People can be like that, like the sister in Proof. They want to believe that someone else who is creative, intelligent, living a life that is different than theirs ... there must be something wrong with them. As though lifestyles are created in just one mold and any other mold is a flawed mold. A factory second.

Funny ... or not really funny ... but I thought recently that my daughter is like that sister in the movie Proof. She must be disappointed that I have never been self destructive as she predicted that I would be eight years ago. You might think she'd be relieved that I have never done anything harmful to myself or ever threatened doing anything harmful to myself. Even now when she makes a point of telling me that she doesn't love me and will never end our estrangement, if I had a truly suicidal bone in my body I'd be thinking of something along the lines of self destruction but I'm not. No way!

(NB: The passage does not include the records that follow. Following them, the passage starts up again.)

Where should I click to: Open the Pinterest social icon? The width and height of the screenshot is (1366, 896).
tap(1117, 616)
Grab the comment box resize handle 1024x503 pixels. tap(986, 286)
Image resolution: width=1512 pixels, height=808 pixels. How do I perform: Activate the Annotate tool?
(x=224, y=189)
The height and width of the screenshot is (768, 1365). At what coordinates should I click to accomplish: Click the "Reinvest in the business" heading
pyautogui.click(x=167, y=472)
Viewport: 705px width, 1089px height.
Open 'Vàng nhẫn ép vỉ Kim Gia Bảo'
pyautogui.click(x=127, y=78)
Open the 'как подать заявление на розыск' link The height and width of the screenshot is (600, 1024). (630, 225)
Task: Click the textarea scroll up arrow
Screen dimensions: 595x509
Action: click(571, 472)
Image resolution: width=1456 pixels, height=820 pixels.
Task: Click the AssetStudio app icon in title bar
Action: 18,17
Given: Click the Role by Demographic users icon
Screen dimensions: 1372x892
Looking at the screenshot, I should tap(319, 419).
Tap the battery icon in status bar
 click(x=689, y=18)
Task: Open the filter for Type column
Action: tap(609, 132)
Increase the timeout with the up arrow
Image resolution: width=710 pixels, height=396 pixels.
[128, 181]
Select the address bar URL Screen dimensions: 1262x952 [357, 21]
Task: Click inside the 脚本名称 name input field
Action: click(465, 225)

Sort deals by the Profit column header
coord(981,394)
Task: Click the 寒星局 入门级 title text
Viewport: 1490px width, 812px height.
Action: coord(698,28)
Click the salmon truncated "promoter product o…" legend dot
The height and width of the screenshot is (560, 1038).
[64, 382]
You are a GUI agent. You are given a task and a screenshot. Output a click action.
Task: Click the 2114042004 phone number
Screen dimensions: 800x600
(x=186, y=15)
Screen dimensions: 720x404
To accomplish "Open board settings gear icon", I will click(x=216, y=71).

It might be that she hates to be wrong. She'd rather be right and have me being suicidal? Then she'd have been proved right in her prediction that I was going to be just like my mother. This would have made my daughter happy. She's like the sister in Proof who wanted to believe that her creative smart mathematician sister was ill just like their creative smart mentally ill mathematician father.

The Proof in the title of the movie was a mathematical proof and the proof of Paltrow's sanity. The only people in my life who would like to believe that I am crazy are my mentally ill mother, my bitter ex-husband, and my estranged daughter. All three undoubtedly suspect that each other is crazy too.

In the movie I began to wonder if the sister was the one with the problem. At the least she had a control issue. She wanted to control Gwyneth. Controlling Gwyneth seemed to be something that she was comfortable trying to do. Convincing Gwyneth that she was sick and needed looking after was her mission. I have to wonder what kind of relationship the sisters would have after Gwyneth took off on her own and took charge of her own life.

Why would someone be happy if someone was mentally ill but unhappy if the person turned out to be sane? Obstinately sane? Is sanity dangerous? Some kind of threat? Why would someone need to believe that another person is mentally ill when they aren't? The rest of the world that knows me on a day to day basis has no need to make me prove my sanity.